Could you give the whole listing again, exactly as it reads?
:: Provided data
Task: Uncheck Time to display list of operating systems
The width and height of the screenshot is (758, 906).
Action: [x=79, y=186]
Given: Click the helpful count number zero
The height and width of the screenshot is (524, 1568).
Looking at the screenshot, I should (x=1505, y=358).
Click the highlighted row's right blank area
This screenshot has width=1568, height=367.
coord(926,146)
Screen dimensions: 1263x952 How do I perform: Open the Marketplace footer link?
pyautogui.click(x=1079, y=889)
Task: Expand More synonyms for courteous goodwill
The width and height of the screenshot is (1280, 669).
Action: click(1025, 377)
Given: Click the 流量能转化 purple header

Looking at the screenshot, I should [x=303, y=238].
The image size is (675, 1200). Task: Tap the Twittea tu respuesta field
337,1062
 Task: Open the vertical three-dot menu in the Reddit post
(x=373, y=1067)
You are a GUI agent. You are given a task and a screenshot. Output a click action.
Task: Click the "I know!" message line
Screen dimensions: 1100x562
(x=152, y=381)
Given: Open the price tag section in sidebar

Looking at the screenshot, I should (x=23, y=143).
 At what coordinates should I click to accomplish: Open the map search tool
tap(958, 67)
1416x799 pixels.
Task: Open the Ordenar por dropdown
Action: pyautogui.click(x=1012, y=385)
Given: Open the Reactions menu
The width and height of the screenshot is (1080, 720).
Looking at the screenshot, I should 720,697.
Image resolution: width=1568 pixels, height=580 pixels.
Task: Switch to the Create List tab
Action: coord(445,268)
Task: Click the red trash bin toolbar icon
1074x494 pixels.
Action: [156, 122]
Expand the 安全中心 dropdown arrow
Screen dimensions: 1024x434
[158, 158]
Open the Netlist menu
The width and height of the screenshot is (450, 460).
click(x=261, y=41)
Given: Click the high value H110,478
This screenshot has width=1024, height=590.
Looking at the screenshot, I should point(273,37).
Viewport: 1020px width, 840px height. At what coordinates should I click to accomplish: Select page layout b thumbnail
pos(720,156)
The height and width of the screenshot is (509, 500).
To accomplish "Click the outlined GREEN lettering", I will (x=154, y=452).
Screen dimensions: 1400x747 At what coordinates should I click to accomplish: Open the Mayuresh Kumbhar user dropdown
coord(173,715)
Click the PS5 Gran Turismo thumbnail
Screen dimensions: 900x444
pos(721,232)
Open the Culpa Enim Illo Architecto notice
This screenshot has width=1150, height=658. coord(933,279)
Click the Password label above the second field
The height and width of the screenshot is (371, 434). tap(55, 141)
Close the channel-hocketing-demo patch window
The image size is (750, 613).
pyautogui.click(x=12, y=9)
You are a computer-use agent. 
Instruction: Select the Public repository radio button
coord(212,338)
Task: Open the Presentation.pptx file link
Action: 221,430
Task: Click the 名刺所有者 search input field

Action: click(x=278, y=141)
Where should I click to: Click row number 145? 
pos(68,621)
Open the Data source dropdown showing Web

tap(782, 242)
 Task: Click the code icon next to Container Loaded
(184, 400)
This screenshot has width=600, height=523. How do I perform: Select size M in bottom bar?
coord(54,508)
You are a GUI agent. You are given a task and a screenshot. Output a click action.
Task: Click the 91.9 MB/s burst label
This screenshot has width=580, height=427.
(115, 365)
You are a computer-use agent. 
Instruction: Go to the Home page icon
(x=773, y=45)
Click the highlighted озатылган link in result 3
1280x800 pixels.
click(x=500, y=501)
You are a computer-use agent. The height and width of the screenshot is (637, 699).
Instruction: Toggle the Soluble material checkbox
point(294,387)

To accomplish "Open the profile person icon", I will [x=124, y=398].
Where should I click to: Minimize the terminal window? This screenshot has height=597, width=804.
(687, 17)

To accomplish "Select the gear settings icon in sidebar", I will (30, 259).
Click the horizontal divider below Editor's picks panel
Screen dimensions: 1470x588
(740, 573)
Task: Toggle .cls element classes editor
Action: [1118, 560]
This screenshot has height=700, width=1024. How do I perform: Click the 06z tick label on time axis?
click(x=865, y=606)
::::
◆ Answer to this problem ◆
Task: Uncheck Time to display list of operating systems
The width and height of the screenshot is (758, 906).
Action: [x=79, y=186]
Given: Click the helpful count number zero
The height and width of the screenshot is (524, 1568).
Looking at the screenshot, I should (x=1505, y=358).
Click the highlighted row's right blank area
This screenshot has width=1568, height=367.
coord(926,146)
Screen dimensions: 1263x952 How do I perform: Open the Marketplace footer link?
pyautogui.click(x=1079, y=889)
Task: Expand More synonyms for courteous goodwill
The width and height of the screenshot is (1280, 669).
Action: click(1025, 377)
Given: Click the 流量能转化 purple header

Looking at the screenshot, I should [x=303, y=238].
The image size is (675, 1200). Task: Tap the Twittea tu respuesta field
337,1062
 Task: Open the vertical three-dot menu in the Reddit post
(x=373, y=1067)
You are a GUI agent. You are given a task and a screenshot. Output a click action.
Task: Click the "I know!" message line
Screen dimensions: 1100x562
(x=152, y=381)
Given: Open the price tag section in sidebar

Looking at the screenshot, I should (x=23, y=143).
 At what coordinates should I click to accomplish: Open the map search tool
tap(958, 67)
1416x799 pixels.
Task: Open the Ordenar por dropdown
Action: pyautogui.click(x=1012, y=385)
Given: Open the Reactions menu
The width and height of the screenshot is (1080, 720).
Looking at the screenshot, I should 720,697.
Image resolution: width=1568 pixels, height=580 pixels.
Task: Switch to the Create List tab
Action: coord(445,268)
Task: Click the red trash bin toolbar icon
1074x494 pixels.
Action: [156, 122]
Expand the 安全中心 dropdown arrow
Screen dimensions: 1024x434
[158, 158]
Open the Netlist menu
The width and height of the screenshot is (450, 460).
click(x=261, y=41)
Given: Click the high value H110,478
This screenshot has width=1024, height=590.
Looking at the screenshot, I should point(273,37).
Viewport: 1020px width, 840px height. At what coordinates should I click to accomplish: Select page layout b thumbnail
pos(720,156)
The height and width of the screenshot is (509, 500).
To accomplish "Click the outlined GREEN lettering", I will (x=154, y=452).
Screen dimensions: 1400x747 At what coordinates should I click to accomplish: Open the Mayuresh Kumbhar user dropdown
coord(173,715)
Click the PS5 Gran Turismo thumbnail
Screen dimensions: 900x444
pos(721,232)
Open the Culpa Enim Illo Architecto notice
This screenshot has width=1150, height=658. coord(933,279)
Click the Password label above the second field
The height and width of the screenshot is (371, 434). tap(55, 141)
Close the channel-hocketing-demo patch window
The image size is (750, 613).
pyautogui.click(x=12, y=9)
You are a computer-use agent. 
Instruction: Select the Public repository radio button
coord(212,338)
Task: Open the Presentation.pptx file link
Action: 221,430
Task: Click the 名刺所有者 search input field

Action: click(x=278, y=141)
Where should I click to: Click row number 145? 
pos(68,621)
Open the Data source dropdown showing Web

tap(782, 242)
 Task: Click the code icon next to Container Loaded
(184, 400)
This screenshot has width=600, height=523. How do I perform: Select size M in bottom bar?
coord(54,508)
You are a GUI agent. You are given a task and a screenshot. Output a click action.
Task: Click the 91.9 MB/s burst label
This screenshot has width=580, height=427.
(115, 365)
You are a computer-use agent. 
Instruction: Go to the Home page icon
(x=773, y=45)
Click the highlighted озатылган link in result 3
1280x800 pixels.
click(x=500, y=501)
You are a computer-use agent. The height and width of the screenshot is (637, 699).
Instruction: Toggle the Soluble material checkbox
point(294,387)

To accomplish "Open the profile person icon", I will [x=124, y=398].
Where should I click to: Minimize the terminal window? This screenshot has height=597, width=804.
(687, 17)

To accomplish "Select the gear settings icon in sidebar", I will (30, 259).
Click the horizontal divider below Editor's picks panel
Screen dimensions: 1470x588
(740, 573)
Task: Toggle .cls element classes editor
Action: [1118, 560]
This screenshot has height=700, width=1024. How do I perform: Click the 06z tick label on time axis?
click(x=865, y=606)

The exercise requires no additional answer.